Start of Data extract

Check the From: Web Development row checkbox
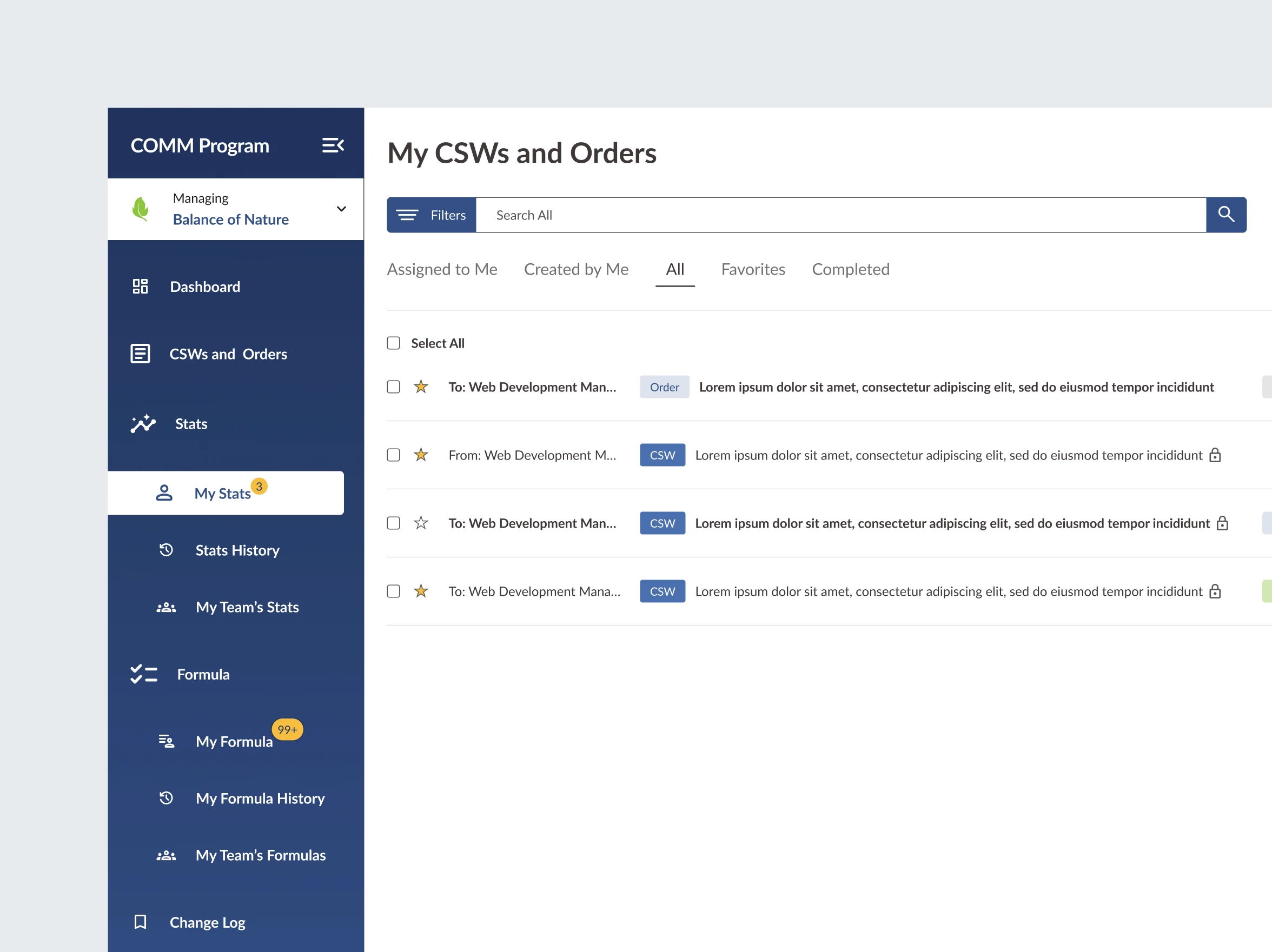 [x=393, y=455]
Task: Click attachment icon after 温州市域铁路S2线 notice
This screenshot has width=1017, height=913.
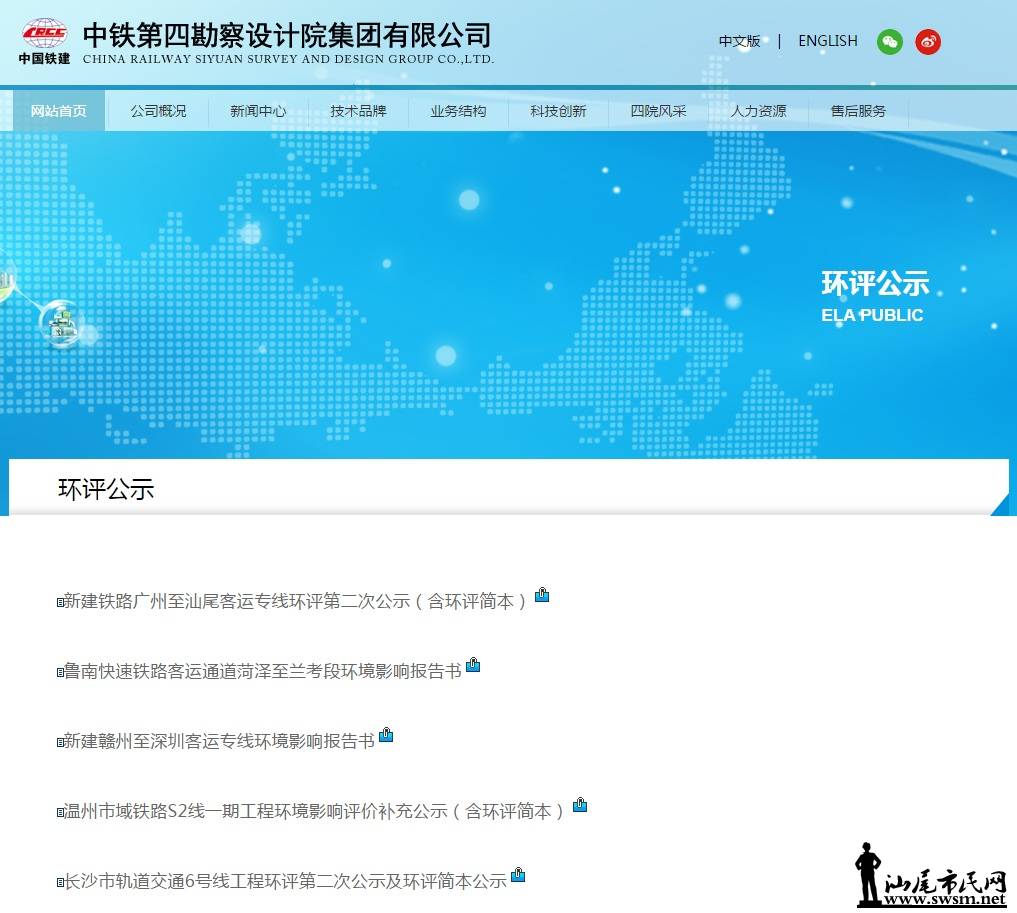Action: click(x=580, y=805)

End of Data extract

Copy out the lines above word for word, leaving out the pictures.

Response to this exercise:
Check the From: Web Development row checkbox
 [x=393, y=455]
Task: Click attachment icon after 温州市域铁路S2线 notice
This screenshot has width=1017, height=913.
Action: click(x=580, y=805)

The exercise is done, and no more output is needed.